RÉALITÉ



Dick doute de la réalité. Du début à la fin de son œuvre protéiforme, il se demande : qu’est-ce que le réel ? Y a-t-il même une réalité au-delà de nos perceptions ? Autrement dit : n’y a-t-il pas autant de réalités que d’êtres croyant percevoir une seule et même réalité ?

Le solipsisme guette-t-il l’écrivain ? Ou la schizophrénie ?

Lorsque Platon professe que l’homme est « un bipède sans plumes », Diogène le cynique philosophe se rend dans son Académie et y jette un poulet déplumé, criant : « voilà l’homme de Platon ». Dick semble plus platonicien que diogénien, donnant quelque crédit à la métaphore de la Caverne, à cette dangereuse conviction que notre réel tangible pourrait n’être qu’un masque d’ombre, qu’une illusion du « vrai » monde, pour nous autres inaccessible.
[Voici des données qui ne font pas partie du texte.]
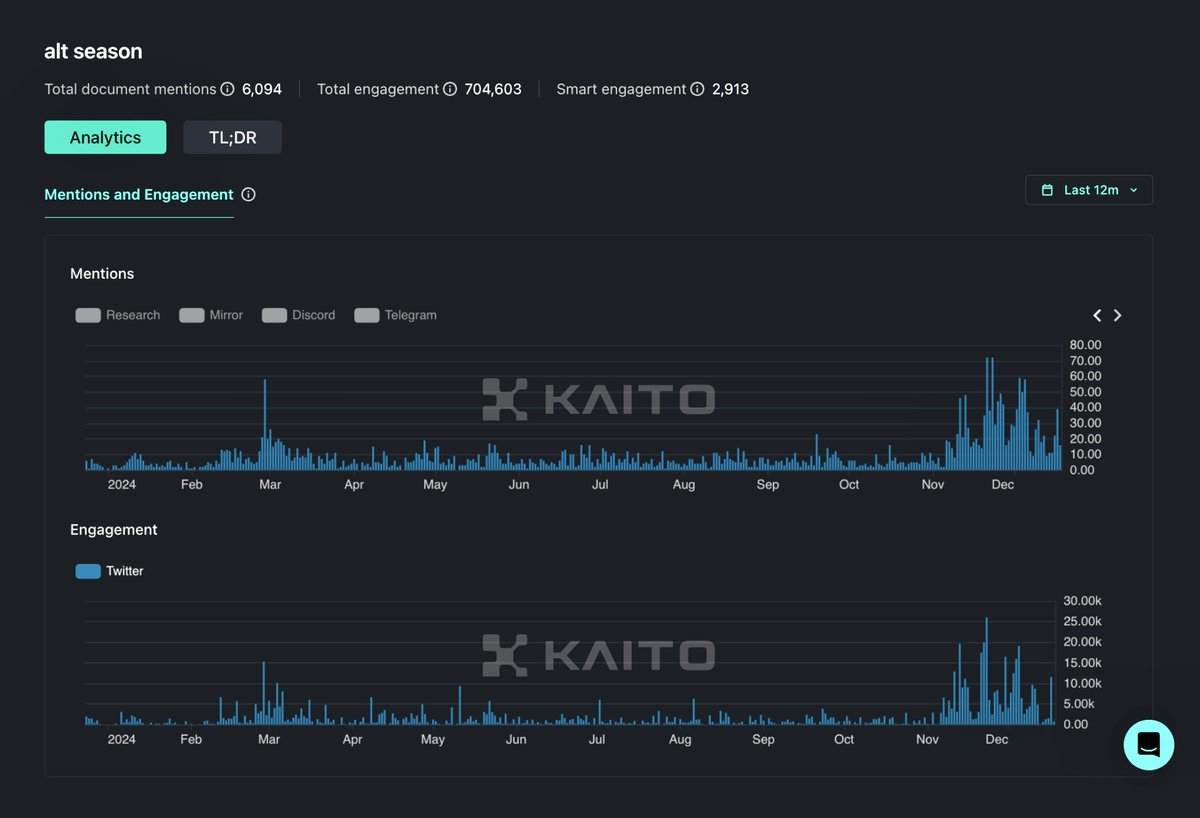
Task: Open the Last 12m time range dropdown
Action: point(1089,189)
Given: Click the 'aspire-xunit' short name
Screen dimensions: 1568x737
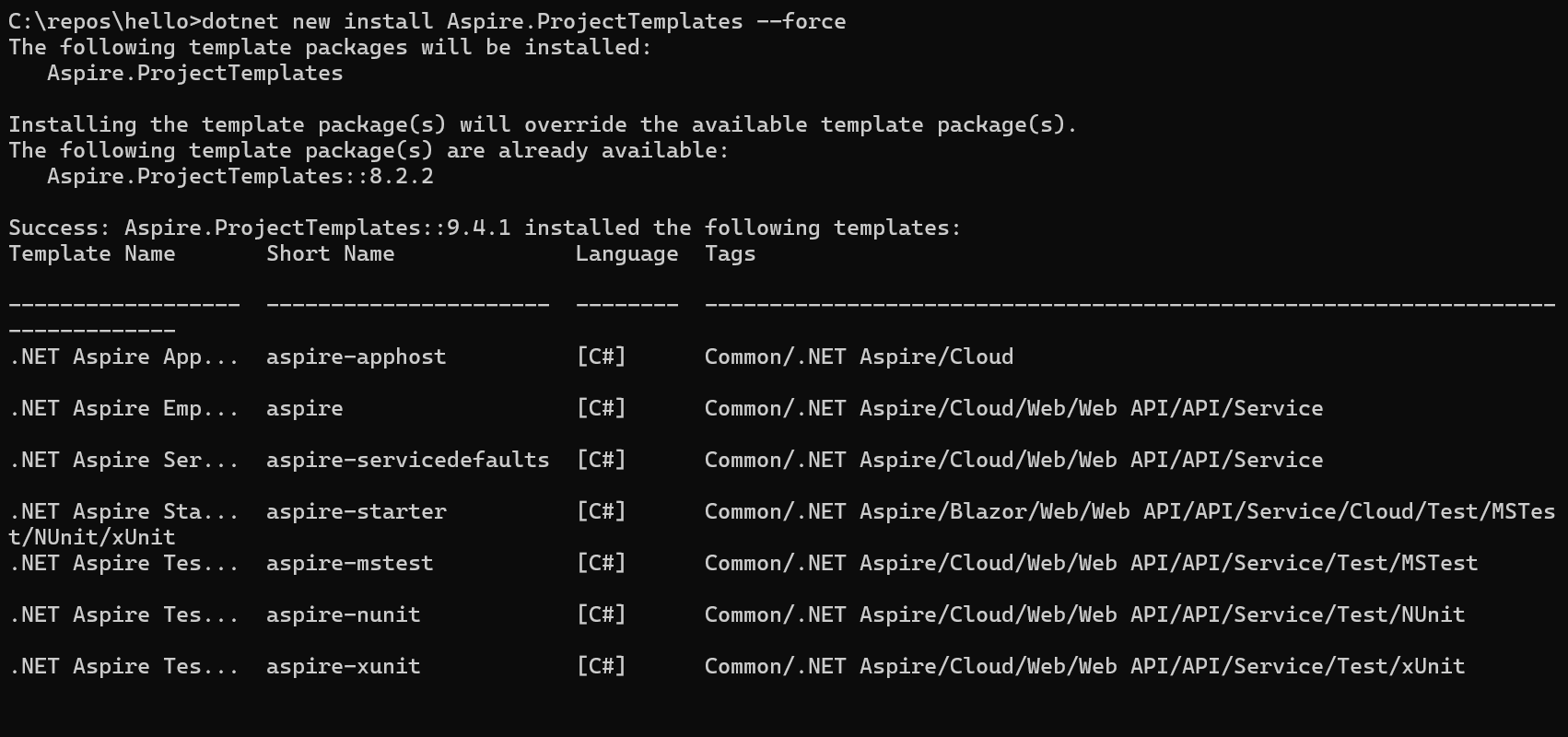Looking at the screenshot, I should click(343, 666).
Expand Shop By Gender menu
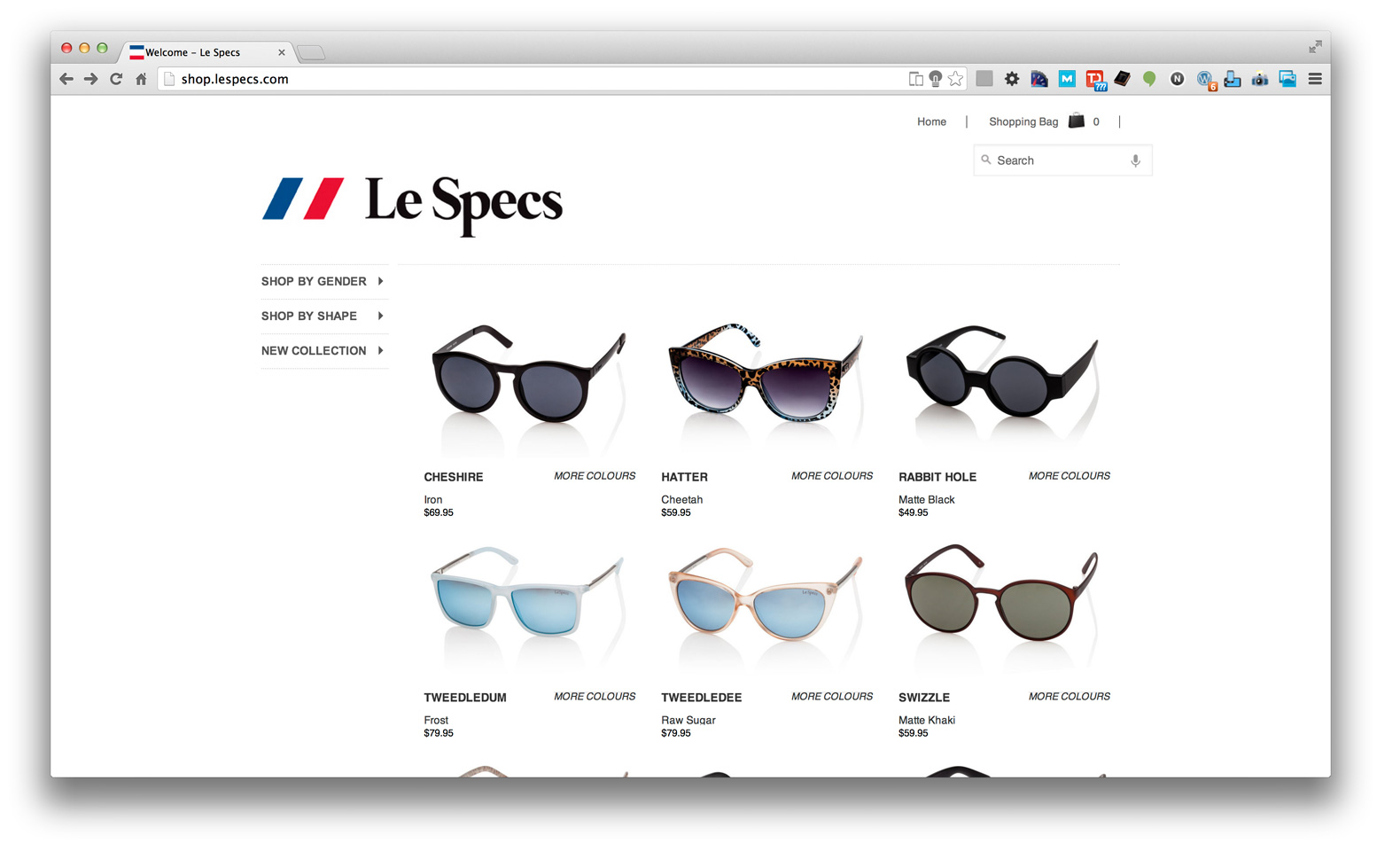The height and width of the screenshot is (867, 1400). 323,281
Sauf que chez Mr Tagomi du Maître du haut château ou chez Joe Chip du très métaphysique Ubik, le questionnement sur la réalité ne se vit point comme une certitude philosophique. Il s’agirait plutôt d’une gêne, d’un inquiétant sentiment de défaut de réalité. D’une absence plus que d’une présence. Bref, d’une maladie, dont le symbole pourrait être la façon dont les objets du quotidien se transmutent en leurs ancêtres du passé dans Ubik. Le réfrigérateur hypermoderne devient un « énorme modèle hydraulique », tandis que la télé haut de gamme se transforme en poste radio. Ici, l’idéalisme prend corps, littéralement : « C’était peut-être la vérification assez épouvantable d’une ancienne philosophie mise au rancart, la théorie des idées chez Platon, des archétypes qui, pour chaque catégorie d’objets, sont la seule réalité. »1 Sauf que cette concrétisation des objets en leur essence rompt la stérilité de l’idée telle que Platon la monte au pinacle. L’idée, motivée par le doute fondamental de l’écrivain, devient matière à toucher. À sentir. À vivre. Elle en devient aussi tristement matérielle que le « pyjama à rayures bariolé style costume de clown » de Joe Chip, cet anti-héros, cet irresponsable aux poches trouées dont le linge traîne sur le parquet.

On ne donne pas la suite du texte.